Kent Mackenzie's magnificent, long-undistributed, unclassifiable first feature, "The Exiles," stands as a rare consideration of the inner and outer lives of American Indians in a big American city. Shot in Los Angeles' shabby Bunker Hill in haunting black-and-white, the 1961 film is a neorealist drama with noir undercurrents. It's like something out of Raymond Chandler or John Fante: a cinematic piece of urban observation - arresting, strange, depressed, and, until this year, virtually unseen.
"The Exiles," which starts a run at the Museum of Fine Arts today, begins with a series of still photographs of American Indians. They're the classic images of stoicism and strength that tend to typify the culture: wise, weathered faces, feathered headdresses, people dwarfed by enormous mesas. The beauty in the pictures is matched by the seriousness of their subjects. But Mackenzie uses them to create a historical distance between those ancestral figures and the generation of kids who've descended from them. They've never known the reservation; Bunker Hill, bound for gentrification, is their home.
Mackenzie made audio recordings of his cast - Yvonne Williams, Homer Nish, and Tommy Reynolds - and shaped a narrative out of what they told him about themselves. We survey the markets, visit the bars, and see the homes inhabited by dapper men and hard-working women. There are lingering shots of storefronts, street traffic, and tenements, some caught from bewitching angles. Life is small and sad, but Mackenzie captures something grand in the loneliness. More than once the paintings of Edward Hopper crossed my mind.
"The Exiles" is never the work of an interloper. It's far more pitilessly watchful than it is interpretive, capturing characters as they carouse and erupt, not as stereotypes but as aching people. In a sense, the movie is about two pasts, that of a neighborhood and that of displaced people, both in a state of unhappy, inexorable demise.
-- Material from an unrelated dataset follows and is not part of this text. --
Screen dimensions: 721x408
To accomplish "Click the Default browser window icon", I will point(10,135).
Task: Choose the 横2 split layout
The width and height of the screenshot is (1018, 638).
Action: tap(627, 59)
A graduate of the University of Southern California and the well-off British-born son of an American and an Englishwoman, Mackenzie finished the film at the beginning of his 30s (he died in 1980 and completed only two features). He didn't want to be a moviemaker working in Hollywood, he said; he wanted to be a "film author." The movie he made contains the purity, artistic devotion, and ingenuity you'd expect from a man content to toil independently in the literal shadows of film industry.
The movie's spiritual cousin is Charles Burnett's 1977 masterpiece "Killer of Sheep," another neorealist black-and-white film about the down-and-out in a Los Angeles enclave. Both films happen to have been resurrected and restored by UCLA Film & Television Archive preservationist Ross Lipman, a hero to believers in true independent moviemaking. And both films show us worlds we may see in the light but rarely, if ever, in the dark.